The mainstream media - a phrase I do not normally employ with derision - is being extremely careful to make liberal use of air quotes ("inverted commas," for the Anglo readers) and the word "alleged." It is noted that the Syrian rebels/activists/etc (insert your preferred epithet here) "accuse" the Syrian government of a deadly chemical weapon attack or that the opposition "claims" that up to 1,300 people were killed in the attack. Photos and videos, when featured on a mainstream media website, are judiciously attributed to "Syrian opposition sources."
Their reasons for being so circumspect do have some basis in legitimacy: the fog of war (no pun intended) is a huge destabilizing factor. We - the journalists, editors, publishers, producers and consumers of news - are by and large not there, on the ground, in Damascus (or anywhere else in Syria). Because of the severe restrictions on independent foreign media operating in Syria, many of these news stories are being filed out of Beirut, or Dubai, and cannot be verified firsthand. Responsible reporters are being rightly cautious, trying to write balanced stories, getting the Syrian government's take on the matter ("there is absolutely no truth to the reports about the use of chemical weapons," we are assured), and making an effort not to let emotion interfere with accuracy. No one can state conclusively what kind of "chemical agent" was used, and a few contrarian outliers have not discounted the possibility that the Free Syrian Army did it to themselves.

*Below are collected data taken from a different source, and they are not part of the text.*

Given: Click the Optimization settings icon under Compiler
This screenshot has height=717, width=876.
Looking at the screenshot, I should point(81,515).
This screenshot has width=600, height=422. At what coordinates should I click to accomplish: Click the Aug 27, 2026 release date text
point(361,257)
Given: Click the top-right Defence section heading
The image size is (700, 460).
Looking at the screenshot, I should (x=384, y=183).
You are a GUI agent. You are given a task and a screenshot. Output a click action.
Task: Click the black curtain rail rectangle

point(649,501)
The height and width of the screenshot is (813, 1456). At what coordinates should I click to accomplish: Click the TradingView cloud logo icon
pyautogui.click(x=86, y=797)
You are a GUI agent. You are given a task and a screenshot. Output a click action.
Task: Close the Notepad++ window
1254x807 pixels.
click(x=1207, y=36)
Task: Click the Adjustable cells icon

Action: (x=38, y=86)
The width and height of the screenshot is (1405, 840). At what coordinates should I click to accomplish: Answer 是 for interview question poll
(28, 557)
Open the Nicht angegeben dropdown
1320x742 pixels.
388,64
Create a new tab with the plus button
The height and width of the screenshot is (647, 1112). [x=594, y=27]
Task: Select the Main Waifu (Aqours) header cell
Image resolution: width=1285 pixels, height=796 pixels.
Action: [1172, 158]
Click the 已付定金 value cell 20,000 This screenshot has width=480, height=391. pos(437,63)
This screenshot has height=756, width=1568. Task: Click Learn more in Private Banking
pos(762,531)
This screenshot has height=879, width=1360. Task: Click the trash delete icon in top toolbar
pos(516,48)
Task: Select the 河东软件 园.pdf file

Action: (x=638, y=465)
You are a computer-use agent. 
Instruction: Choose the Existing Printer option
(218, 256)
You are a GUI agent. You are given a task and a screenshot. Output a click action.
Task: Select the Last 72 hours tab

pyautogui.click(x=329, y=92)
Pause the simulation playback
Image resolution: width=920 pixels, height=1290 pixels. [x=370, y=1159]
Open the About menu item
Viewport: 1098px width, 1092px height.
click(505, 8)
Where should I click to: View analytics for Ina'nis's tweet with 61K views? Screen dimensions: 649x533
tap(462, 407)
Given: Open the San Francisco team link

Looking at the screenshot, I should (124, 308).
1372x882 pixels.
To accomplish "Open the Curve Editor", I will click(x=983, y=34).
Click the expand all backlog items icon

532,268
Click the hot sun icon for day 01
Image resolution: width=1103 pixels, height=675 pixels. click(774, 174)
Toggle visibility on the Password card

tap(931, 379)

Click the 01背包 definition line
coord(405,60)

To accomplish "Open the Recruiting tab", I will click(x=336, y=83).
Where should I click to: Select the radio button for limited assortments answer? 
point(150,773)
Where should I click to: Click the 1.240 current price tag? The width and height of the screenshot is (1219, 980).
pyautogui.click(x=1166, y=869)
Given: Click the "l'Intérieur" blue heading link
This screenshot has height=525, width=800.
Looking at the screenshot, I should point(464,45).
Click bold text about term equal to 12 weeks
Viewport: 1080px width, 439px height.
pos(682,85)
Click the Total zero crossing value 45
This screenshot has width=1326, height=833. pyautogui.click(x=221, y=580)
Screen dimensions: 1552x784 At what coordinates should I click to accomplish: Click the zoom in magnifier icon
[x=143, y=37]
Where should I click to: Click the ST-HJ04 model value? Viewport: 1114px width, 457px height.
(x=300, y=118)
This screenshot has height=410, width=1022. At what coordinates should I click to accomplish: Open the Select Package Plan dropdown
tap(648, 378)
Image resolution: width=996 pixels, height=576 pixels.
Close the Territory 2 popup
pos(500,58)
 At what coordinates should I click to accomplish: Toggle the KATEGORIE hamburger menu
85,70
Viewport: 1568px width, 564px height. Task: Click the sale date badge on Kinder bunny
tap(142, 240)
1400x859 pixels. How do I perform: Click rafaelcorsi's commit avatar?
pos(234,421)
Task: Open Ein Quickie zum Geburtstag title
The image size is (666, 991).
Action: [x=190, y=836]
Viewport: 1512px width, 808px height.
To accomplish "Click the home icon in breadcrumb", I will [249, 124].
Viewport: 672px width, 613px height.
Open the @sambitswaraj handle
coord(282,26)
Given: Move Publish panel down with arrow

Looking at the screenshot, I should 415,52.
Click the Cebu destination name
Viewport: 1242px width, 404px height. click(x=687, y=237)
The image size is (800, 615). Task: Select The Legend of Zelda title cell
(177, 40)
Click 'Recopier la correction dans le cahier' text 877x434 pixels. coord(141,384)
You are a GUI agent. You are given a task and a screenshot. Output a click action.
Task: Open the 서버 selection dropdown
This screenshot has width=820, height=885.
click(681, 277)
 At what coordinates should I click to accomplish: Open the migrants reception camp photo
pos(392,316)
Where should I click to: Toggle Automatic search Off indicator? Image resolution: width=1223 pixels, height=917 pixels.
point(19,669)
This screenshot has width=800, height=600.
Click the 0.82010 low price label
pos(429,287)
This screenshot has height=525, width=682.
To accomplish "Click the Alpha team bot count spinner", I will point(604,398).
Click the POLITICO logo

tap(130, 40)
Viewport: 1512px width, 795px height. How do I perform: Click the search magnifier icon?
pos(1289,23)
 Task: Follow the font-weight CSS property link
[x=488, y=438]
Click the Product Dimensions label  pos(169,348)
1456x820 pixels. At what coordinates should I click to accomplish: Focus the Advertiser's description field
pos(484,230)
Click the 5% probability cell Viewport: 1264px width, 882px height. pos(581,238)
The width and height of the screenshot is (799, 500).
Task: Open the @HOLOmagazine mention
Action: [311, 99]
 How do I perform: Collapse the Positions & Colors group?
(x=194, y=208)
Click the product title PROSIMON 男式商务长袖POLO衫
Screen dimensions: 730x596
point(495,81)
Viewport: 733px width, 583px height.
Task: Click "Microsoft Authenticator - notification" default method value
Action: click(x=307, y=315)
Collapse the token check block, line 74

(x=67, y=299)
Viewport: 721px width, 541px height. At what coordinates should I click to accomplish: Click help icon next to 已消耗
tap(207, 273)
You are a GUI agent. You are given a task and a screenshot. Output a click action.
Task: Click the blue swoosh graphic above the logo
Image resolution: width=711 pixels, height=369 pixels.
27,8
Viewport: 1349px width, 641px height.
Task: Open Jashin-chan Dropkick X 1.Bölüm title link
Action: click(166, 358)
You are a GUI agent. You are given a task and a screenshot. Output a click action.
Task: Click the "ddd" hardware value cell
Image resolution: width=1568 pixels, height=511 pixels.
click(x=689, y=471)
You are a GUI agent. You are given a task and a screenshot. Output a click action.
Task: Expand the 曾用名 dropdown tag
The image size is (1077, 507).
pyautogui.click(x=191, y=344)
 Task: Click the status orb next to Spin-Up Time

In addition to all of these factors, there is the very curious timing of the attack: inspectors from the United Nations are in Syria at this very moment, inspecting allegations about the use of chemical weapons from an earlier incident in March 2013. It is likely that anyone--even a defiant, out-of-touch dictator--would be brazen enough to launch a massive attack of this kind with the international community's envoys on the ground? At least one prominent observer thinks so, and the West's recent impotence and dithering in the face of the Egyptian military's violent crackdown on the Muslim Brotherhood last week may have convinced him he has nothing to lose.
However, in real life, none of this matters: not Assad's (or the opposition's) motives, not journalistic integrity, not UN presence (or lack thereof). None of it. Because dozens, probably hundreds, of women and children--the textbook example of an innocent non-combatant--have died an agonizing and terrifying death, and the traumatizing proof is available to anyone with an internet connection. Their deaths add to a casualty list which recently exceeded 100,000 killed over the course of this 2.5 year conflict. It is no longer an academic question of "if" the international community has a responsibility to intervene in Syria, but rather "how soon" they must do so.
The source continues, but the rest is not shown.